**WHAT IS NEEDED**.
Using the records below, transcribe word for word the stretch from the line that contains "Set Café GINA" through the line that contains "[combobox] (148, 387)", both end lines included, and nothing else.

**TASK MATERIAL**.
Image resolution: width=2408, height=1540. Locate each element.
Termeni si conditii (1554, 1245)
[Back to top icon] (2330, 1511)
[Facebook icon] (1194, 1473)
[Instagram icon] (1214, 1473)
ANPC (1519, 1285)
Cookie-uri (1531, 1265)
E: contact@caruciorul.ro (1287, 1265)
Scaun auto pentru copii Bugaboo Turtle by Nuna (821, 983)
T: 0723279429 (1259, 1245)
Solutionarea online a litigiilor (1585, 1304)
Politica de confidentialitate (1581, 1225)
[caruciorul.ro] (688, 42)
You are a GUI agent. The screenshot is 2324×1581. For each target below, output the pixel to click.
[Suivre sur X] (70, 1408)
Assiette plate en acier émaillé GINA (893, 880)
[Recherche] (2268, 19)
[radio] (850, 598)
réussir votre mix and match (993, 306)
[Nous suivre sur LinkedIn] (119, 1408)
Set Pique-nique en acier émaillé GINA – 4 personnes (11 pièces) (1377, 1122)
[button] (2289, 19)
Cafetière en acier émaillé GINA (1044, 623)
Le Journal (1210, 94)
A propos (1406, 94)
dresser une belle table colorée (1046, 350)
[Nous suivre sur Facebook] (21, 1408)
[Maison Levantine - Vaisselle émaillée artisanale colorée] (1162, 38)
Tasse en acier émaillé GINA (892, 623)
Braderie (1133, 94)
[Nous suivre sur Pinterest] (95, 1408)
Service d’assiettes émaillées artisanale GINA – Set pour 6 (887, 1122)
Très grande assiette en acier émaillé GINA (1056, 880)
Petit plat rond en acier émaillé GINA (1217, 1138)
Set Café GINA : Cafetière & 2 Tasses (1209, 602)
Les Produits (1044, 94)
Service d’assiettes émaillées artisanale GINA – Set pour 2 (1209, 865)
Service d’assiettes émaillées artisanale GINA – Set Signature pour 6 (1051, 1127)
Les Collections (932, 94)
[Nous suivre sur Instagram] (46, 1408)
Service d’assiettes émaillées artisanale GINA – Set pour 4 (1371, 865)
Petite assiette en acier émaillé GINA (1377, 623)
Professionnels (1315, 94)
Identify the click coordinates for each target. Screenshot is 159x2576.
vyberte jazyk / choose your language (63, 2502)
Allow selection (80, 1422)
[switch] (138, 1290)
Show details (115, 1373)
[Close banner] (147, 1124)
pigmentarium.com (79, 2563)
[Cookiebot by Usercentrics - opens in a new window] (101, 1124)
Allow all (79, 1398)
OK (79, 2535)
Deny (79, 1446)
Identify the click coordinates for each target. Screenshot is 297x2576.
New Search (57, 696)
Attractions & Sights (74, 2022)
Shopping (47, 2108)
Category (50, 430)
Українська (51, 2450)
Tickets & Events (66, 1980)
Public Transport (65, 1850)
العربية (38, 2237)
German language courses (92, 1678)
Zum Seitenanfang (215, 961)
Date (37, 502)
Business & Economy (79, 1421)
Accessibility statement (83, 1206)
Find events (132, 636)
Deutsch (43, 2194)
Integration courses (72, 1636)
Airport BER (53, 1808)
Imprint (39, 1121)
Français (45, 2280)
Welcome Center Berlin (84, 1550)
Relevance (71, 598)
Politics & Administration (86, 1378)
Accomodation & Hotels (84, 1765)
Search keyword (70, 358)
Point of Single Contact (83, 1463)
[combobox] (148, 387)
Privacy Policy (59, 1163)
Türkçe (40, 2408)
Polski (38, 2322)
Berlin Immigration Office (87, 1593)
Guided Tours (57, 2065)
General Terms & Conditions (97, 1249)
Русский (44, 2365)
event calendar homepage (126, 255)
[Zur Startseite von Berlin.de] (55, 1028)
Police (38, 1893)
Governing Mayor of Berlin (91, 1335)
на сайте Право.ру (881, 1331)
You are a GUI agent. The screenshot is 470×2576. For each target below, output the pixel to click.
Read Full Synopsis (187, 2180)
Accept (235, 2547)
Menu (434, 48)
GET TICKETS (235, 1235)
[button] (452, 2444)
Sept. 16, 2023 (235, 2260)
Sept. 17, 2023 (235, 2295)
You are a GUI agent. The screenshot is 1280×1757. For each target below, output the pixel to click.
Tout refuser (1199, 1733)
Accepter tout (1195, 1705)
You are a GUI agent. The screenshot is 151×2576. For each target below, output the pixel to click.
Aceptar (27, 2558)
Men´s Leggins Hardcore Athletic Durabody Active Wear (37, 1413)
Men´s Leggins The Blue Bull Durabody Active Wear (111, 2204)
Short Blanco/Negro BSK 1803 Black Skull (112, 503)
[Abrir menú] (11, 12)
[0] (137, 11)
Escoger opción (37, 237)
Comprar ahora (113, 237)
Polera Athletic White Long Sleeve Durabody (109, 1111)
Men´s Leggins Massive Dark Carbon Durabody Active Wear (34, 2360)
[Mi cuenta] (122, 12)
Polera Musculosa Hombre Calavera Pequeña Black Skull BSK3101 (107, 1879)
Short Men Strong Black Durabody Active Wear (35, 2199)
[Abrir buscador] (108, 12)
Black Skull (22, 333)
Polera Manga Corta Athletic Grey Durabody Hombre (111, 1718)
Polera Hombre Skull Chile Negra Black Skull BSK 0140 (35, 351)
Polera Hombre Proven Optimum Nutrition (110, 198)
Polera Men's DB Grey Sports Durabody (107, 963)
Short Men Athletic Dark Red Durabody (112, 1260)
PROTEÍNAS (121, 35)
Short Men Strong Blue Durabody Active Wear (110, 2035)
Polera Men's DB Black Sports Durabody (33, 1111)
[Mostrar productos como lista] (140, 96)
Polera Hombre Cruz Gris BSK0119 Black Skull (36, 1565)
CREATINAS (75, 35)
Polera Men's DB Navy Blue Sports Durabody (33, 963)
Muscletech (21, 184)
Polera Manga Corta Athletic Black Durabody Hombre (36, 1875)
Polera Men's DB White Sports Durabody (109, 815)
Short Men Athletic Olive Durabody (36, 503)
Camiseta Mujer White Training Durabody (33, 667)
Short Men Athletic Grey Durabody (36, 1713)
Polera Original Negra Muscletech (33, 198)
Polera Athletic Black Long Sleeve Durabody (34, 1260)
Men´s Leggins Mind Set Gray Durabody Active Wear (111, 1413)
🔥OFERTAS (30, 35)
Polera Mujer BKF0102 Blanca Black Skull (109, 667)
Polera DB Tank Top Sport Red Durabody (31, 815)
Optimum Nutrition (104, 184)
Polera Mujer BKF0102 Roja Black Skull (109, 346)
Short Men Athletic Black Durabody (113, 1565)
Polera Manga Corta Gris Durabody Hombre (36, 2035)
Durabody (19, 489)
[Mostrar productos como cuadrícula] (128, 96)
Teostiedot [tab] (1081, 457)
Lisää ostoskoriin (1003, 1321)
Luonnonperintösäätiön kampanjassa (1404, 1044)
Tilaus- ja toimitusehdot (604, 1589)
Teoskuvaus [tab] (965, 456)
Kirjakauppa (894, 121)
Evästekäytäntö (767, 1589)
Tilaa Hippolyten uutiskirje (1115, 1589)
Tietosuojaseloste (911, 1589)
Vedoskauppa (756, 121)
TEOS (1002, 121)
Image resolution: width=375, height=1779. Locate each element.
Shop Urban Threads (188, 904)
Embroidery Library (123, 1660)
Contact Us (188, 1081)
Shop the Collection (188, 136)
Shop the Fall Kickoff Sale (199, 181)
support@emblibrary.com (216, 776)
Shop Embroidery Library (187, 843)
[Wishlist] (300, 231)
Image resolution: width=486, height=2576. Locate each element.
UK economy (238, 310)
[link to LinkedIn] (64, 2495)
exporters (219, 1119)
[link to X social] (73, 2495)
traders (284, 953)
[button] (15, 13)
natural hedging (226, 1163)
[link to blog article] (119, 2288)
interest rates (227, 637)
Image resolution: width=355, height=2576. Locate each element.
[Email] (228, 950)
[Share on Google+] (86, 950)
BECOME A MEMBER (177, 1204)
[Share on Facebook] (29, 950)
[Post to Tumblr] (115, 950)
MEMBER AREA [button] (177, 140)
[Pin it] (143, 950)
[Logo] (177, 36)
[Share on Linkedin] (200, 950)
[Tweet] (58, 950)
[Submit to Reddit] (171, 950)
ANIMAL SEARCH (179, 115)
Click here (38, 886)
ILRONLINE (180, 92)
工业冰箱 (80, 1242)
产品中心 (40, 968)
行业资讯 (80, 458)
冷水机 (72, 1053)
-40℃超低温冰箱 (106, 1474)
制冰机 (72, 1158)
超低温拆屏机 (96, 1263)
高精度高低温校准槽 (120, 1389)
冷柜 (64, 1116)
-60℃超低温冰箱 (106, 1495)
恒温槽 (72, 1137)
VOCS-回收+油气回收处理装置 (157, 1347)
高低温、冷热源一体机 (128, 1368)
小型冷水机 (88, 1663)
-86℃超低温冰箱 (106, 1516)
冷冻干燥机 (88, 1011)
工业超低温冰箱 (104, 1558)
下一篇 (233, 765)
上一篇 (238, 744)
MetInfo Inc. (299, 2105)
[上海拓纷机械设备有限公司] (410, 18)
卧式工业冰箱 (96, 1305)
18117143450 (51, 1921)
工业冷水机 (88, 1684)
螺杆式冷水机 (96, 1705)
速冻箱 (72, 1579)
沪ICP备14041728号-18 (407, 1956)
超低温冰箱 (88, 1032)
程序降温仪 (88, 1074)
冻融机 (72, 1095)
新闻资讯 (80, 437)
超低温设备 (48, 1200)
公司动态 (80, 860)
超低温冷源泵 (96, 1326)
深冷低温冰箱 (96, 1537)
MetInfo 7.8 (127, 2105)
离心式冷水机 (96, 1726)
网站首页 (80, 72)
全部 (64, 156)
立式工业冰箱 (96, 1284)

**ANSWER TO THE PROBLEM**.
Set Café GINA : Cafetière & 2 Tasses (1209, 602)
Les Produits (1044, 94)
Service d’assiettes émaillées artisanale GINA – Set pour 2 (1209, 865)
Service d’assiettes émaillées artisanale GINA – Set Signature pour 6 (1051, 1127)
Les Collections (932, 94)
[Nous suivre sur Instagram] (46, 1408)
Service d’assiettes émaillées artisanale GINA – Set pour 4 (1371, 865)
Petite assiette en acier émaillé GINA (1377, 623)
Professionnels (1315, 94)
Identify the click coordinates for each target. Screenshot is 159x2576.
vyberte jazyk / choose your language (63, 2502)
Allow selection (80, 1422)
[switch] (138, 1290)
Show details (115, 1373)
[Close banner] (147, 1124)
pigmentarium.com (79, 2563)
[Cookiebot by Usercentrics - opens in a new window] (101, 1124)
Allow all (79, 1398)
OK (79, 2535)
Deny (79, 1446)
Identify the click coordinates for each target. Screenshot is 297x2576.
New Search (57, 696)
Attractions & Sights (74, 2022)
Shopping (47, 2108)
Category (50, 430)
Українська (51, 2450)
Tickets & Events (66, 1980)
Public Transport (65, 1850)
العربية (38, 2237)
German language courses (92, 1678)
Zum Seitenanfang (215, 961)
Date (37, 502)
Business & Economy (79, 1421)
Accessibility statement (83, 1206)
Find events (132, 636)
Deutsch (43, 2194)
Integration courses (72, 1636)
Airport BER (53, 1808)
Imprint (39, 1121)
Français (45, 2280)
Welcome Center Berlin (84, 1550)
Relevance (71, 598)
Politics & Administration (86, 1378)
Accomodation & Hotels (84, 1765)
Search keyword (70, 358)
Point of Single Contact (83, 1463)
[combobox] (148, 387)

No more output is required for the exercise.